NetEase at a Crossroads 网易走到十字路口

After piling through the mountain of corporate earnings that have just come out in the last 24 hours, I’ve decided to focus on online game veteran NetEase (Nasdaq: NTES), which appears to be at a critical juncture that could simply mark a pause in its recent rise or be the beginning of a longer-term decline. NetEase has been one of the most resilient companies throughout the current confidence crisis for US-listed China stocks, perhaps due to its status as one of China’s oldest publicly listed Internet firms and also due to solid performance from its core online game business.

The company’s shares, together with most US-listed Chinese stocks, tumbled last fall at the height of the confidence crisis sparked by a series of accounting scandals at several players. But since then, NetEase shares have bounced back strongly and now trade above pre-crisis levels — a rarity among its peers.

So perhaps it was inevitable that the company’s stock needed to take a rest, which is what has happened following the release of its latest earnings report that revealed its online game business declined in the second quarter, perhaps marking the start of a longer term decline. (results announcement) Shareholders certainly didn’t like the news, bidding down NetEase shares by 8 percent in after-hours trading after the results came out.

Let’s take a look at some of the numbers to see what lay behind the concerns. Probably most worrisome was a quarter-on-quarter decline in online game revenues, which dropped 6 percent to 1.7 billion yuan in the second quarter from first-quarter levels. The company’s profit also fell by 7 percent over the same period, even though it was up 13 percent from last year’s second quarter.

In discussing its results, the company blamed the revenue drop on declining popularity of its popular World of Warcraft title, which it licenses from leading global game developer Activision Blizzard (Nasdaq: ATVI). The decline of an individual gaming title isn’t unusual, as every game has a natural life cycle that usually lasts around 5 years.

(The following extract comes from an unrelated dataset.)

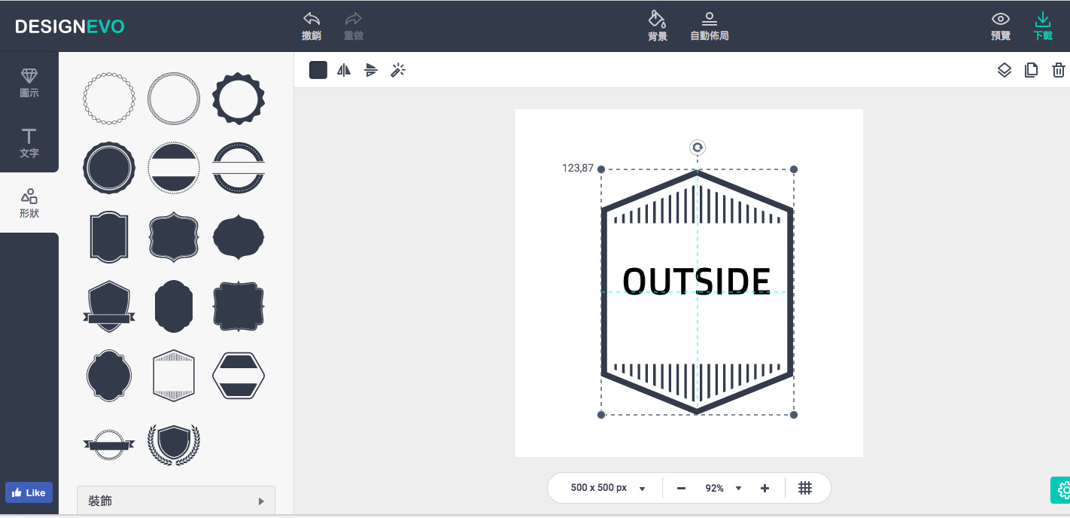Toggle the canvas grid display
Image resolution: width=1070 pixels, height=518 pixels.
(804, 488)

But the importance of a licensed title to its top and bottom lines undermines the impression many investors have that NetEase relies mostly on self-developed games.

What’s more, a recent new strategic alliance between Activision Blizzard and NetEase rival Tencent (HKEx: 700) looks a bit ominous (previous post), since Activision may choose to license its future World of Warcraft games to Tencent when its current agreement with NetEase expires. Some readers may recall that former high-flying online game company The9 (Nasdaq; NCTY) was the original license holder for World of Warcraft in China, only to see its business plunge when it Activision licensed the title to NetEase several years ago.

It’s obviously too early to say if this new revenue decline for NetEase is just a hiccup or the start of a longer-term trend. But the company would be well advised to start thinking about replacements for World of Warcraft, as I do think it could easily lose the title to Tencent when its current license expires.

Bottom line: NetEase’s latest results could mark the beginning of a broader decline that could accelerate if it loses its license for its popular World of Warcraft game.